Özün
hayatında ilginç olan ise bu kadar başarılı bir kariyeri olmasına
rağmen üst kesimlerin bunu bir türlü fark etmemiş olması ve gereken
değeri bir türlü görememesi.
Diyarbakır Dicle Üniversitesi Beden Eğitimi Spor Yüksek Okulu Öğretim
Görevlisi olarak spor yaşamına devam ediyor Abdulkadir Öz.
Özün atletizm yaşamı tesadüflerle başladı. Hatta başlayamadı
denilebilir. Onu ortaokuldaki beden eğitimi dersi öğretmeni keşfetti;
ama şanssızlıklar yüzünden ortaokulda koşmak kısmet olmadı.
Biz sorduk, Öz cevapladı.
ATLETİZME NASIL BAŞLADINIZ?
Öz: Diyarbakır Ortaokulda öğrenci iken Beden Eğitimi Öğretmenimiz okulun
bahçesinde koşturdu dersten sonra seni kros takımına seçtim dedi bir
hafta sonra 5 Nisan Atatürkün Diyarbakıra gelişi sebebiyle kros
yarışması yapılacak okulumuzu temsilen katılacaksın dedi. Bende çok
sevindim antrenman yapmaya başladık, fakat maalesef yarışma iptal
edildi. Ertesi yıl tekrar hazırlandık yine iptal oldu. Ortaokulda koşmak
kısmet olmadı.
Liseye geçtim Beden Eğitimi Öğretmenimiz İzmir Karşıyakada Futbolcuydu
Atilla Egemen beni kros takımına seçti. Diyarbakırda yılda iki kros
yarışması yapılırdı; ikisinde de birinci oldum. Daha sonraki yıl
Atletizm Federasyonu tarafında deplasmanlı doğu kros ligi projesi
uygulandı. Doğu ve güneydoğu illeri önce kendi aralarında deplasmanlı
şekilde yarışmalar yapar daha sonra tüm gruplar Türkiye şampiyonası adı
altında toplanır, final yarışması yapılırdı. Ben bu yarışmalarda hep
ilk üçe giriyordum. Bu yarışmalarda gösterdiğim başarı sayesinde
atletizm hayatım başlamış oldu.
DAHA İLK YARIŞMADA BAŞARILI OLDUNUZ, NELER HİSSETİNİZ, O GÜNKÜ DUYGULARINIZI ANLATABİLİR MİSİNİZ?

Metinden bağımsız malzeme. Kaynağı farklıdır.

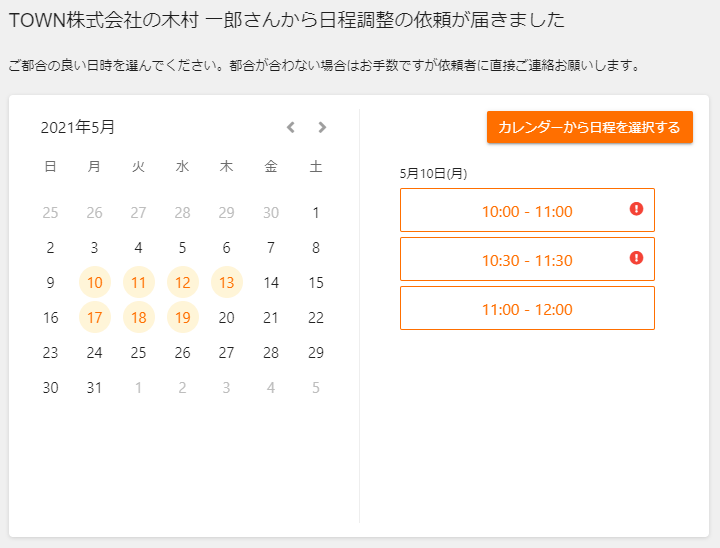The width and height of the screenshot is (720, 548).
Task: Click grayed-out April 25 date
Action: point(51,213)
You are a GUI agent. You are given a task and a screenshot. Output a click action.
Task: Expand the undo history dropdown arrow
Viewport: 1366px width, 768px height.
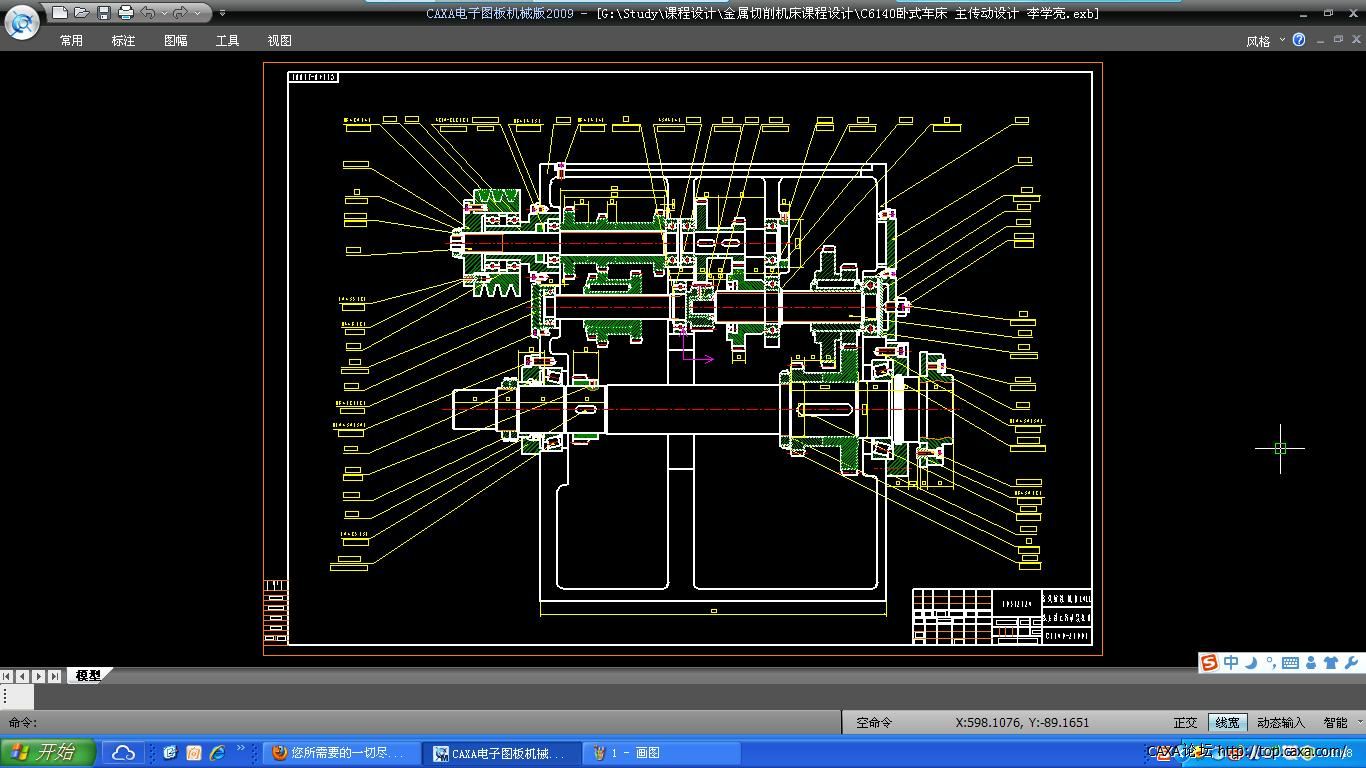(x=163, y=13)
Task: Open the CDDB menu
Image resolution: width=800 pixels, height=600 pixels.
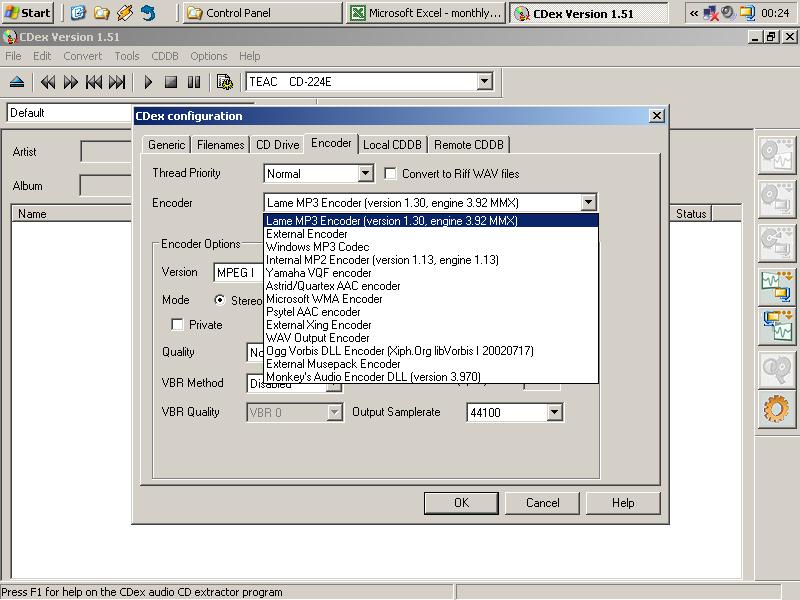Action: pos(165,56)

Öz: 1988 Balkan Atletizm Oyunları Ankarada yapıldı. Bu oyunlarda 20 Km.
Yürüyüşte Balkan ikincisi oldum. Mehmet Terzide Maratonda birinci
oldu. Atletizmin farklı dallarından yaklaşık, elli sporcu vardı.
Madalya kazanan iki sporcuyduk. Yarışmayı bitirdiğimde bütün kameralar
etrafımdaydı. Benimle röportaj yaptılar; akşam ben ve Terzi, TRT 1 TV
Kenan Onuk Spor programına davet edildik.
Ertesi gün otobüsle Ankaradan Diyarbakıra gitmek için yola çıktım.
Dinlenme yerlerinde beni gören herkes dün gece Tvde seni izledik diyor,
ardından sorular soruyorlardı. Eve geldim bütün komşular bizim eve beni
tebrik etmeye geldiler. İnanılmaz bir duygu, inanılmaz bir mutluluk
tarifi yok; mutluluk bu işte! O, günden sonra hep şanslı olduğumu
düşündüm; çünkü hayatta en iyi olduğum şeyi bulmuştum.
ETRAFINIZDAKİLERİN DAVRANIŞLARINDA DEĞİŞİKLİKLER OLDU MU?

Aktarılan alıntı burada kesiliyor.